Congratulations! Being asked to interview online means you’ve joined a small, select group of fellow applicants. Although Glassdoor reported a few years ago that the average posting for a professional position attracts 250 résumés, that was before the COVID-19 pandemic altered the job market. While the number of résumés each job attracts has likely grown, chances are it’s still around half-a-dozen candidates who actually score an interview. So to paraphrase just about every Oscar nominee in history, it’s an honor just to be nominated… er, interviewed.
The challenge in 2021 is that your interview will likely be conducted online. Because they can pull from a wider pool of candidates and are often more time-efficient, video interviews have been growing in popularity for years. The lockdown-triggered virtual workplace has made them nearly ubiquitous. Unfortunately, even digital natives can be thrown by the format’s unique requirements. Although the questions aren’t necessarily different, how you respond should be. So here are four Skype interview questions along with some hints on the best way to respond.
1. Tell Me About Yourself
This old chestnut will likely never be retired. It can also lead to meandering, long-winded responses that tell the interviewee nothing substantial about the candidate. This is why online interviews should be prepared for even more carefully than in-person ones. In a room your gestures and emotions are easier to read.You’re likely more natural as well. If you aren’t comfy on camera, you’ll seem stiff and uninteresting.
So have a trusted friend or family member contact you on Skype and ask you this question. Work on honing your response so it’s brief, but interesting. It should connect to your skill set and interest in the position. They may also ask you why you chose your particular career. Regardless, this question can include information about early experiences selling, marketing, writing, or whatever relates to the job at hand. However, they are hiring a person not a robot. So brief details about adopting a rescue dog or a late-blooming passion for cultivating prize-winning petunias is fine as well.
2. Why Did You Leave Your Last Job
They are going to ask. Why did you leave? Were you unhappy with the boss, bored with the work, didn’t get along with colleagues? Maybe leaving wasn’t your choice. Don’t lie. In fact this is another area where Skype interview questions can be more daunting than “in real life.” That’s because many of us have a tendency to look everywhere but at the camera. We often focus on our own tiny image instead of the people asking the questions. While that’s always a mistake, when you are answering a question like this one it can read as dishonest or dissembling. So, smile, look straight at the little lens and offer a positive take on what could have been a negative experience. You’re seeking a mentor, you’re hoping for more challenges, you want to be part of a team.

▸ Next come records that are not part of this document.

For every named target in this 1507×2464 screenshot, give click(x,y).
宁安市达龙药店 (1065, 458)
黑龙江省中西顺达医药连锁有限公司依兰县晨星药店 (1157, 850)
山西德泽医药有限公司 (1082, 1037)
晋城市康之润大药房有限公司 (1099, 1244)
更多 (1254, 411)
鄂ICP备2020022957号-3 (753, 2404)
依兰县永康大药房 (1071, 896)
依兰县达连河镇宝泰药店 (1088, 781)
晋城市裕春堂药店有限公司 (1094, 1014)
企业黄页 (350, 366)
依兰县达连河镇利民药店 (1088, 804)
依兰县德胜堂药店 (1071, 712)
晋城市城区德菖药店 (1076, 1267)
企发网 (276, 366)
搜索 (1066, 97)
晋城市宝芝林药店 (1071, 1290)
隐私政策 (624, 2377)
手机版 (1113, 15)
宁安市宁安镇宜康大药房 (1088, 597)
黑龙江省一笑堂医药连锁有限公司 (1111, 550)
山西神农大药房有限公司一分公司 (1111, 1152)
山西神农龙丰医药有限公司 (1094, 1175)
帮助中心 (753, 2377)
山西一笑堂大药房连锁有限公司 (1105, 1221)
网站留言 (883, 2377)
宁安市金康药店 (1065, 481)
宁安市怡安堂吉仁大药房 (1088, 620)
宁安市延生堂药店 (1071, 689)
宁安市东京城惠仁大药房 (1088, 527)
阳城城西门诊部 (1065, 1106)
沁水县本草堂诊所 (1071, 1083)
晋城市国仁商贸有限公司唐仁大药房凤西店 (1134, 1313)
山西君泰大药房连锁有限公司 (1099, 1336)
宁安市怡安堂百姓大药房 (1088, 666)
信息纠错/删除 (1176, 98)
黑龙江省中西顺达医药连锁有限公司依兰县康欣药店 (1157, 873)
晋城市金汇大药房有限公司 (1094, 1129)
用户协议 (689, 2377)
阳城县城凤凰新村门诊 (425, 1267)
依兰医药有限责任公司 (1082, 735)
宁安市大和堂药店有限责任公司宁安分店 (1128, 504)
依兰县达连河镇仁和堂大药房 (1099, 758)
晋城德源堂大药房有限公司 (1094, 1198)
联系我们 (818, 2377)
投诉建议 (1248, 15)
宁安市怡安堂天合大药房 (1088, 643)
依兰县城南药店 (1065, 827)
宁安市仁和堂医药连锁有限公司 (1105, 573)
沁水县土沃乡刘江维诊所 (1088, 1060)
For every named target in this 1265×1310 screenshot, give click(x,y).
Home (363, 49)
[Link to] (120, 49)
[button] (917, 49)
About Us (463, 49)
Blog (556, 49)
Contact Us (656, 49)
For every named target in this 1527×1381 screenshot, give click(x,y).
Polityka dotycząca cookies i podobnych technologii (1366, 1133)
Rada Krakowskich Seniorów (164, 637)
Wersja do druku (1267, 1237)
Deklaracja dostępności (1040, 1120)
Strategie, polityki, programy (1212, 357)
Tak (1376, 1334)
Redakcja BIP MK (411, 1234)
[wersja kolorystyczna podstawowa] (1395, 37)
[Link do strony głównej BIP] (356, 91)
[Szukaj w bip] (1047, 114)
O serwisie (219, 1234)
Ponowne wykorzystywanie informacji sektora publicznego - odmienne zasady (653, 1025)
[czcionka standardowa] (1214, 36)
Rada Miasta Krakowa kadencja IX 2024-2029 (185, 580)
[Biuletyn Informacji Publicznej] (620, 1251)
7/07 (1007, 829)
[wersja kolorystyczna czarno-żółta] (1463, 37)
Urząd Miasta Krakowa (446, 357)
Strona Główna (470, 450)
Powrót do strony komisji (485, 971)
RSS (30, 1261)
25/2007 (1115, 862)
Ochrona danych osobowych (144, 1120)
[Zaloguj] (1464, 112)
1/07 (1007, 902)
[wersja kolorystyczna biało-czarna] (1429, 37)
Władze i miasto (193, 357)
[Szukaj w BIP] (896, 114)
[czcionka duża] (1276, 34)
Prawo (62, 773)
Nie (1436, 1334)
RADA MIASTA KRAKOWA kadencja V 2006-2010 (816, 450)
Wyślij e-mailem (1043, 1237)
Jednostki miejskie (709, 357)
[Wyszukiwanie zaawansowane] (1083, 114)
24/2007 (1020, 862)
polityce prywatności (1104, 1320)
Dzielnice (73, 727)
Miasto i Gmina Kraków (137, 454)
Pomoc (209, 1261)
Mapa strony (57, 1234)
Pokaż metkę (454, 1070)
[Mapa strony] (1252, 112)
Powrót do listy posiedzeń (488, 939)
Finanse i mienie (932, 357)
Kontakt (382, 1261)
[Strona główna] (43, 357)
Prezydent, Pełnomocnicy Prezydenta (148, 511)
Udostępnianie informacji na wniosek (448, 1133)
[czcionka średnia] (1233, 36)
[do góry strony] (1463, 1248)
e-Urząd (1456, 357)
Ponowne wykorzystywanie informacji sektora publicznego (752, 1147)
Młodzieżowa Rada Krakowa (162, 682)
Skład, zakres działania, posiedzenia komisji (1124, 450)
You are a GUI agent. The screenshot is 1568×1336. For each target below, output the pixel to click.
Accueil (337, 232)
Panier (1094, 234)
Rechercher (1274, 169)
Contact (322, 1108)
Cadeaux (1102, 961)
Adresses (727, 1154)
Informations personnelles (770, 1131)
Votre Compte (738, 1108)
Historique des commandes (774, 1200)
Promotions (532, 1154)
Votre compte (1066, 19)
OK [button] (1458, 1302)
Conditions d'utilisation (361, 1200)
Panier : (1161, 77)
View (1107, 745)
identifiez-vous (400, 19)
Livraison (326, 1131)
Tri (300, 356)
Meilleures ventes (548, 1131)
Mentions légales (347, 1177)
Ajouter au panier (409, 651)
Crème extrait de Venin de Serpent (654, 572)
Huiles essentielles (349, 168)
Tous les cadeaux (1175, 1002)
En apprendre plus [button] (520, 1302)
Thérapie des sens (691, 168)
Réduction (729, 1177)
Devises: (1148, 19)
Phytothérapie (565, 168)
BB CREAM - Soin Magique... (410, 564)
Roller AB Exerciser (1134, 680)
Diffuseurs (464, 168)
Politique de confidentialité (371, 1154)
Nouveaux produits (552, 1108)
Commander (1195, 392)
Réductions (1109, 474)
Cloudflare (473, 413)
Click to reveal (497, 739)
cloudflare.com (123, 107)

You and your last employer agreed that it wasn’t the right opportunity.
3. What Is Your Greatest Weakness?
Video interviews may take place between you and numerous company representatives –– often stacked in tiny boxes like celebrity guests on a seventies game show. Sometimes they’ll talk over one another; sometimes one will seem less prepared than the others. Your job is to answer them clearly and acknowledge them individually. Questions like this one are often delivered by the third or fourth person asking Skype interview questions. Do not answer, I work too hard. Instead, turn it to a skill that you once lacked but have taken the time and energy to improve. As an example, you might say that your greatest weakness is public speaking. When you realized that you’d be making a presentation to the board, you joined your local Toastmasters to hone your skills. No one expects you to be perfect. Own your flaws while revealing the steps you’re taking to overcome them.
4. Where Do You See Yourself in Five Years
One huge mistake people make with online interviews is treating them as poor cousins to in-person interviews. They don’t take a shower, sport the always popular sport coat and shorts combo while managing to include an unmade bed and last night’s empty wine bottle in the background. I bring this up now because any question about your view of the future is a signal of commitment to the company. No one wants to hire someone who doesn’t care. So prep for the videoconference as you would for any interview. Shower, shave, and dress top to bottom. Maybe even put on shoes. Make sure you’ve triple-checked your equipment –– utilizing the test call feature to circumvent any audio and video issues. Then adjust your desk or laptop so nothing more interesting than a blank wall is behind you.
When asked about future you, discuss in broad terms the favorite aspects of your career along with any training or education that is related to it. Then sketch out a reality that clearly includes the company you are interviewing with. If it’s tech orientated, discuss how you hope to hone your skills while working for them. If your role involves improving the bottom line, then note how you hope to drive profits or oversee product roll outs.
If you secretly hope to live in Paris (and your prospective employer doesn’t have a French satellite) then it’s fine to leave that out. However, if they are dynamic enough to be a global concern your interest in travel and foreign languages could bode well.
Interviewing online isn’t easy. Yet mastering the skill is vital since you will likely be interacting with your bosses online quite a bit once you are hired.